In Deutschland ist das alles noch Zukunftsmusik. Hier herrscht weiterhin breites Unverständnis der Haar-Politik gegenüber. Ihre Bedeutung ist weder Teil öffentlicher Debatten, noch im alltäglichen Umgang miteinander angekommen.
Und damit haben wir den Salat! Ein unbedachter Kommentar, eine blöde Aktion und schon reproduzieren wir, gewollt oder nicht, diskriminierende Strukturen.

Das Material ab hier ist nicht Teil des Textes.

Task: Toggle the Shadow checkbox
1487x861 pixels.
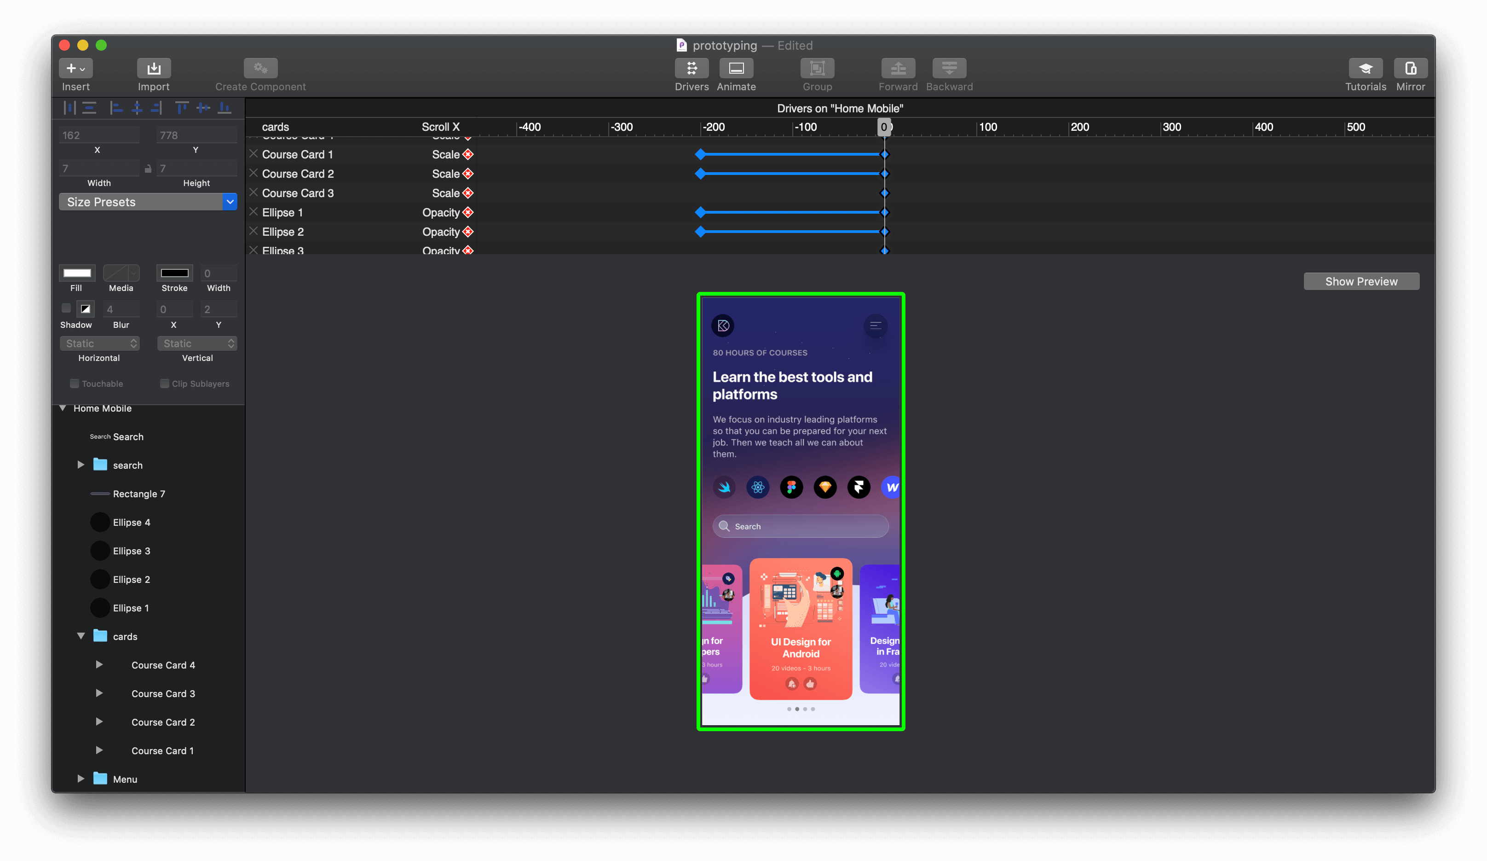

Also wird’s Zeit aufzuklären und das Thema mal anzusprechen, damit die Bewunder*innen meines Haares nächstes Mal mit weniger ignoranter Eingeschnapptheit und etwas mehr Feingefühl reagiert können:
Ich bin keine ‚exotische’ Kategorie, sondern ein Individuum, dass du nicht einfach antatschen darfst. Denn hey! Schließlich antworte ich auf die Frage, ob jemand mal meine Haare anfassen kann, auch nicht mit: „Klar! Kann ich mal deine Brüste anfassen, nur weil du ne Frau bist?“
Von Katharina Warda
Katharina ist 30 Jahre jung, lebt in nicht mehr in Schweden, sondern mittlerweile wieder in Leipzig und hat nicht nur einen Magister in Soziologie und Literaturwissenschaften in der Tasche, sondern auch einen Master in African Studies. Katharina engagiert sich im Bereich Menschenrechtsbildung, leitete bis vor kurzem eine eigene Kino- und Diskussionsreihe und werkelte außerdem an einem feministischen Performance Projekt. Mittlerweile hat sie außerdem ihre Finger bei einer Arbeitsgruppe zum Thema „Rassismus und soziale Kämpfe“ im Spiel und so ganz nebenbei schafft die niemals still stehende Rakete es auch noch, eine wissenschaftliche Publikation über „Tagebuch-Blogs – zwischen Identitätsarbeit und Popkultur“ zu tippen und gemeinsam mit Freund_innen ein Blog aus dem Boden zu stampfen, der sich mit Filmen, Serien und TV aus soziologisch-kritischer Perspektive auseinandersetzt. Haben wir was vergessen? Bestimmt.